What can parents do for Teen Suicide Prevention?
As a parent, you have a significant role in uplifting your child’s mental health. Anyone contemplating suicide often try to share their stories with their closed ones – especially their parents. It might come as a surprise or shock to know that your child has suicidal ideation – but it is not uncommon. Kids (especially teenagers) go through enormous psychological stress in today’s day and time, and it takes them a Herculean effort to deal with them, which, unfortunately, not all of them are equipped to do. To them, it might often seem like their whole world is crumbling and there is no escape, but you, as parents can make them believe that there is light at the end of the tunnel.

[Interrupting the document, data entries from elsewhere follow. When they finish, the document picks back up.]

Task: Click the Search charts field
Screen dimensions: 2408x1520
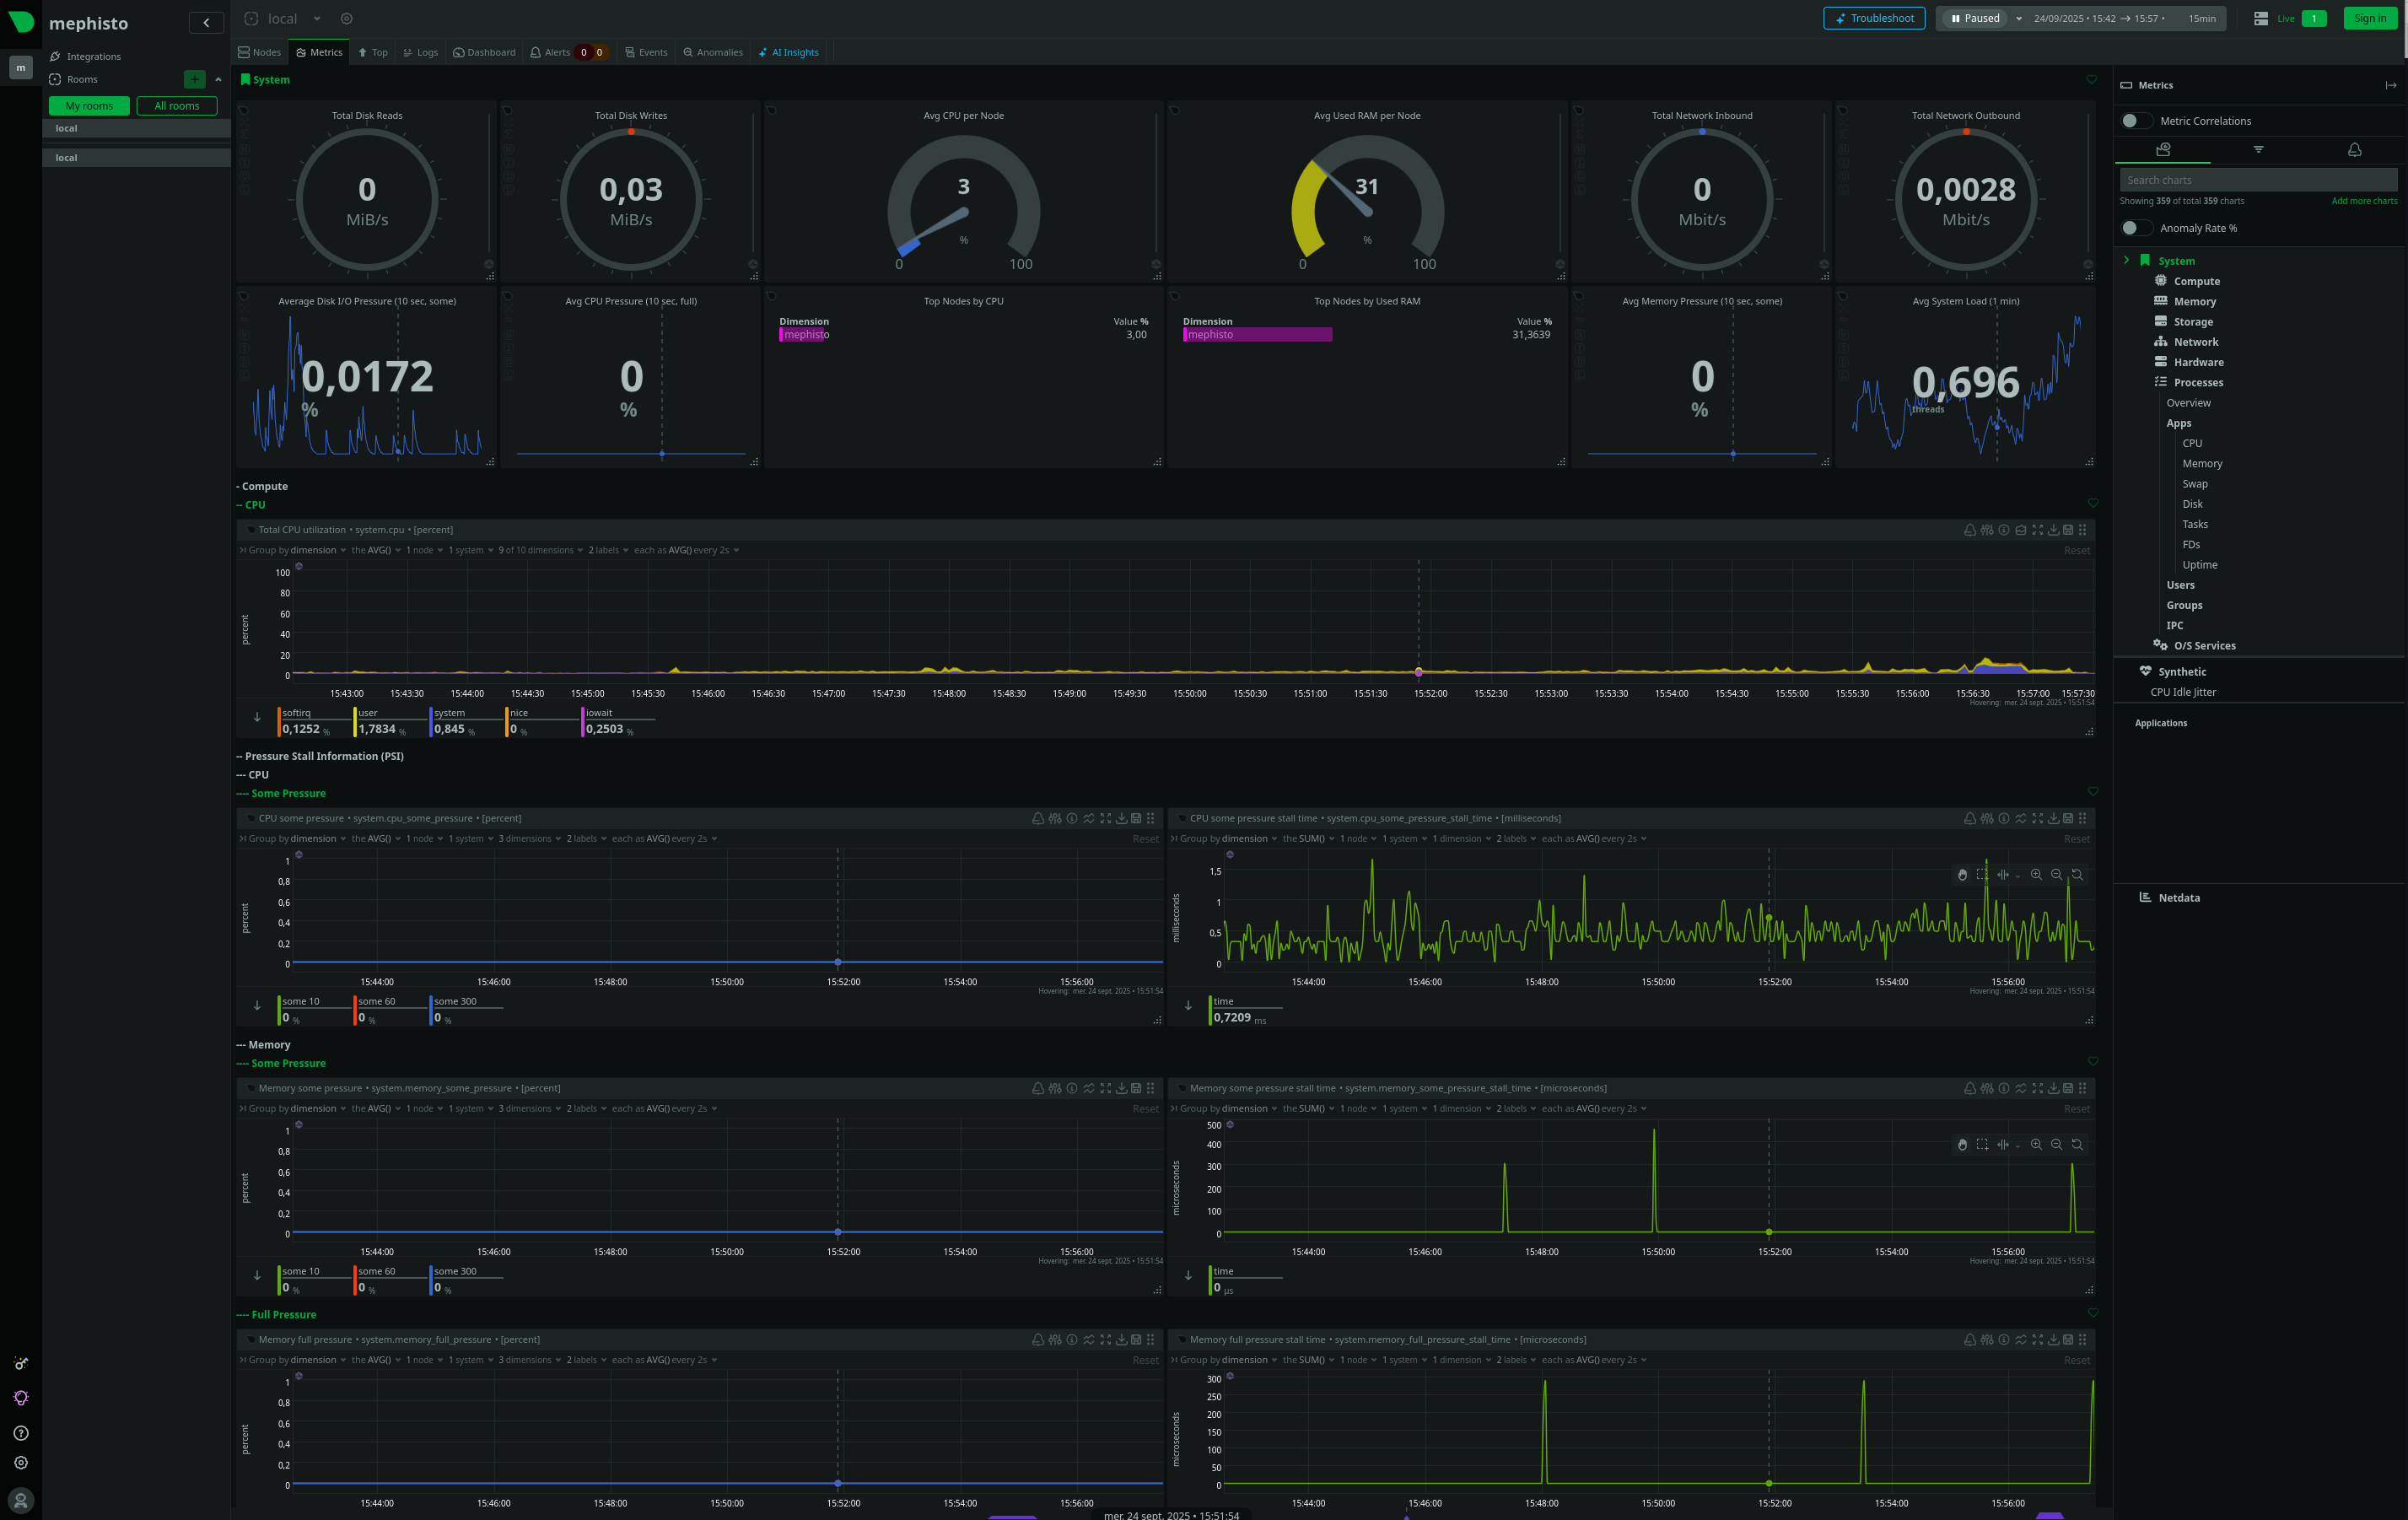Action: 2258,180
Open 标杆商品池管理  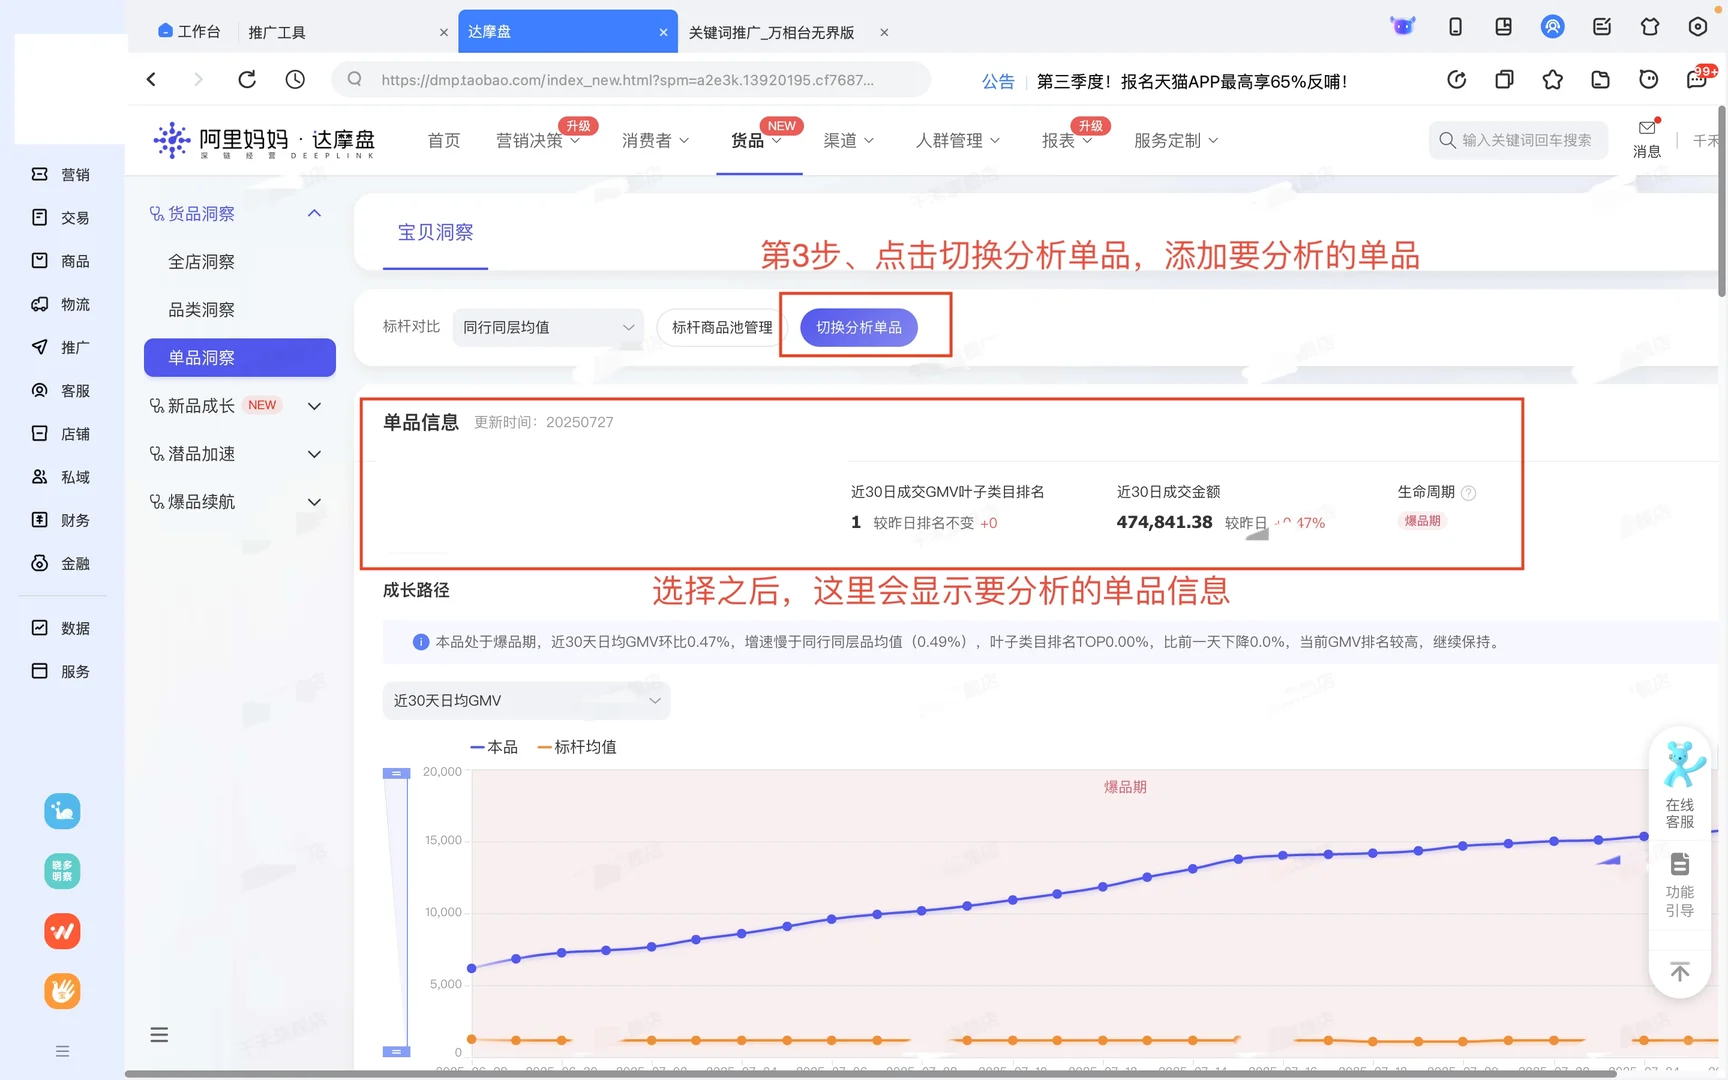(722, 327)
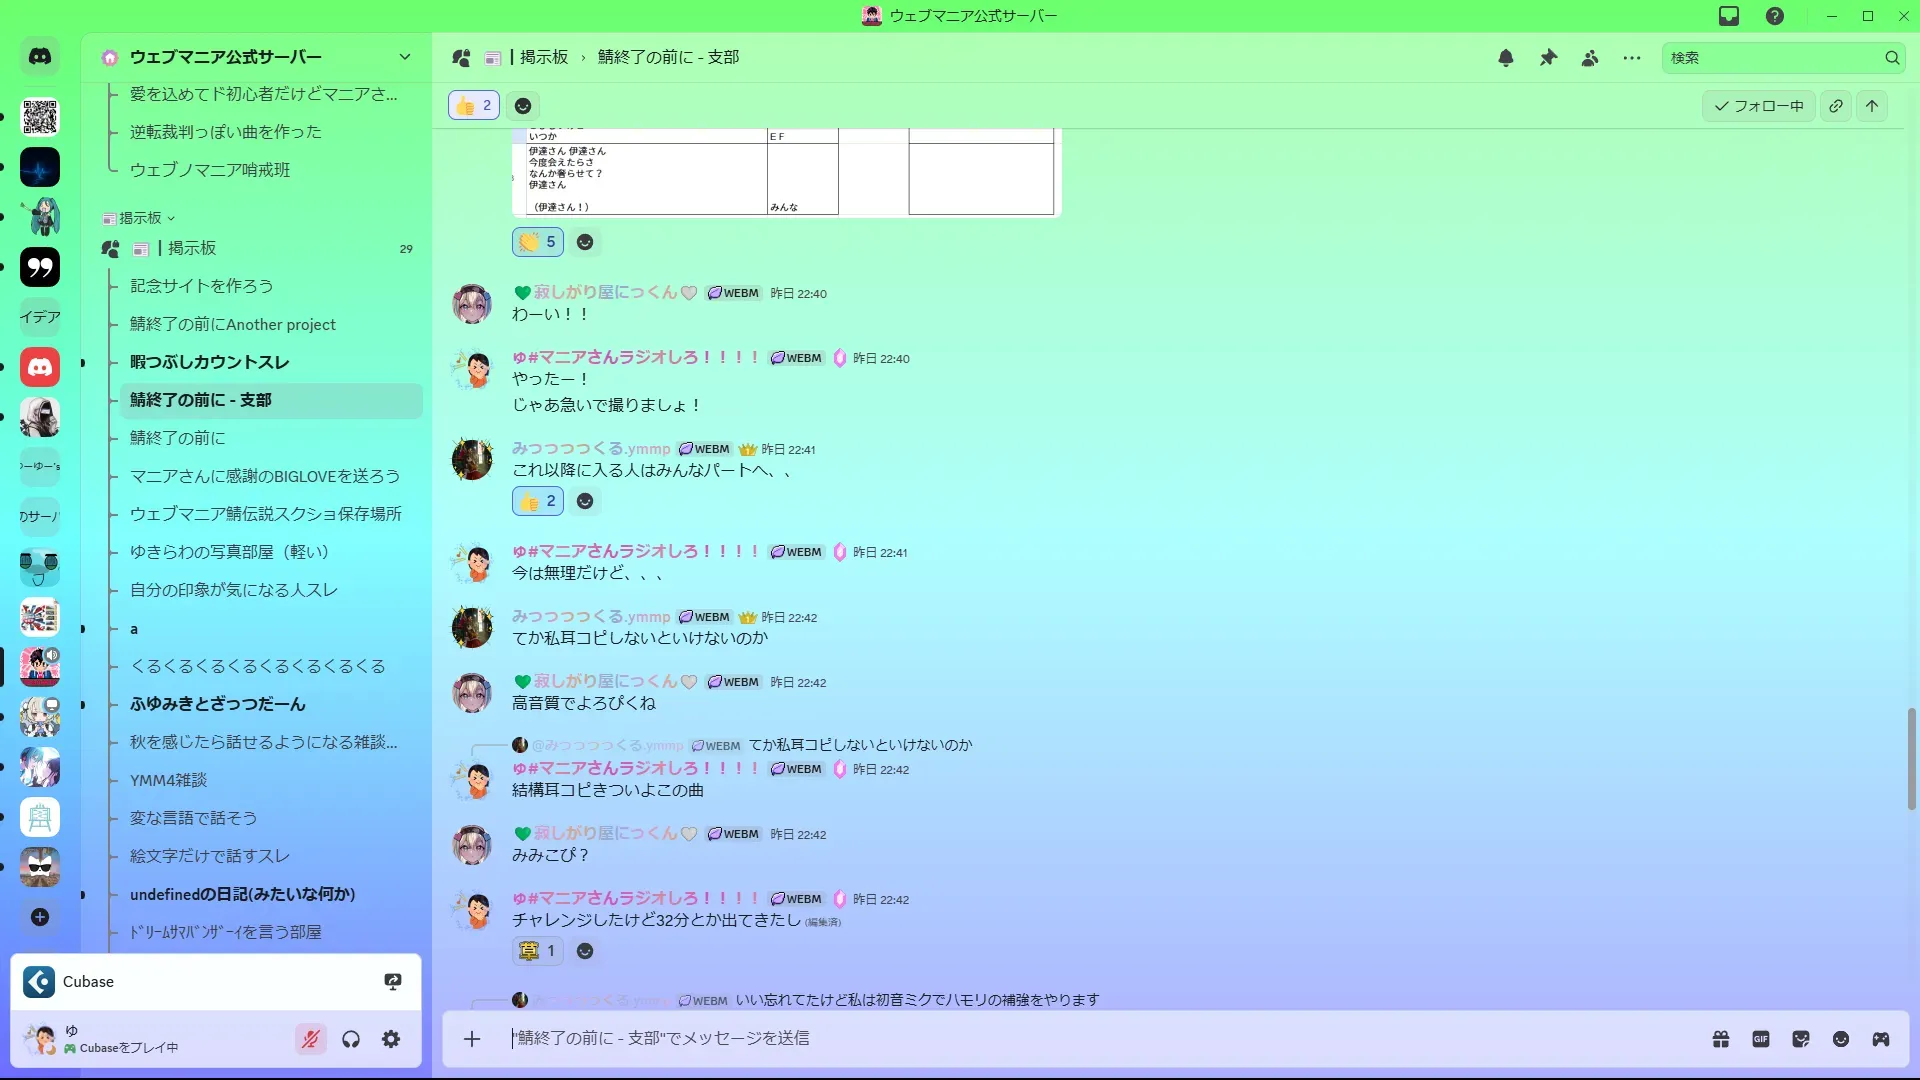Toggle headphone deafen

click(x=351, y=1039)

Here are a few things you can do as parent to prevent teen suicide –
Table of Contents: What can parents do for Teen Suicide Prevention?
Listen to your kids – even when they are not talking
We all lead busy lives. We don’t have enough time for each other. We are hustling and trying to get somewhere, and often forget that there’s someone waiting for us to listen to them. We understand that you’re busy, but please always take out time to listen to what your children have to say, what they are feeling and talk to them about what they are experiencing in school and with friends. Listen to them even more diligently when they aren’t talking – because it might be the loudest cry for help.
When you make them believe that you are there for them and you are listening, they will feel safe. They will confide in you, and ask for help if they need it. Don’t let them suffer in silence.
Be aware of the signs
Anyone with mental illness and/or suicidal ideation show various signs – and if you pay attention, you will recognize the signs. Be aware. Be aware if your child is acting differently. Be aware if s/he is overcompensating positivity. Be aware if they are talking about death a lot. Be aware if they are asking for help.
They always show signs and many of the times, we fail to recognize them. But if you pay attention, you will be able to see them.
Take them to a therapist
If you recognize the signs and understand that your child needs help, talk to them about the steps to take moving forward and most importantly, take them to a therapist. Don’t overwhelm them with the idea of therapy. Normalize it for them, like it’s just another doctor’s visit and it can help them get better.
We often disregard therapy for children thinking it’s for adults with bigger problems or it’s too big of a step for a dramatic and an over-emotional child. But it’s not true. A child’s emotions are as important as an adult’s and should be taken equally seriously. So, take your child to therapy – it will help them and you!
Related: FREE ONLINE COUNSELLING WEBSITES
Support them in the recovery
The therapist can’t solve everything. S/he can give your child a direction towards healing but it’s just one hour a week that they are with your kid, but you are with them a majority of the time. Therefore, your support in the recovery process is vital. Be present and support your child in the healing process. Always make sure they know that you support them fully and will be there for them no matter what.
Related: HOW TO KNOW IF YOU HAVE DEPRESSION
Always ask questions, when you are confused. I know, dealing with a kid who is going through these unpredictable circumstances is quite difficult but there are so many people that can help you. You have Google that has all the answers, but most importantly, ask questions to the therapist if you are confused about something. They will help you figure it out. You can even ask your child some questions and maybe they have the answer. You don’t have to figure it out on your home – help is available.
We are living in a time where suicide is of great concern. We often forget that children go through problems as well – and it is the responsibility of parents to make sure the kids are supported and motivated to make correct decisions and heal themselves. If you have a child, always make sure you listen to them and support them whether they ask for help or not.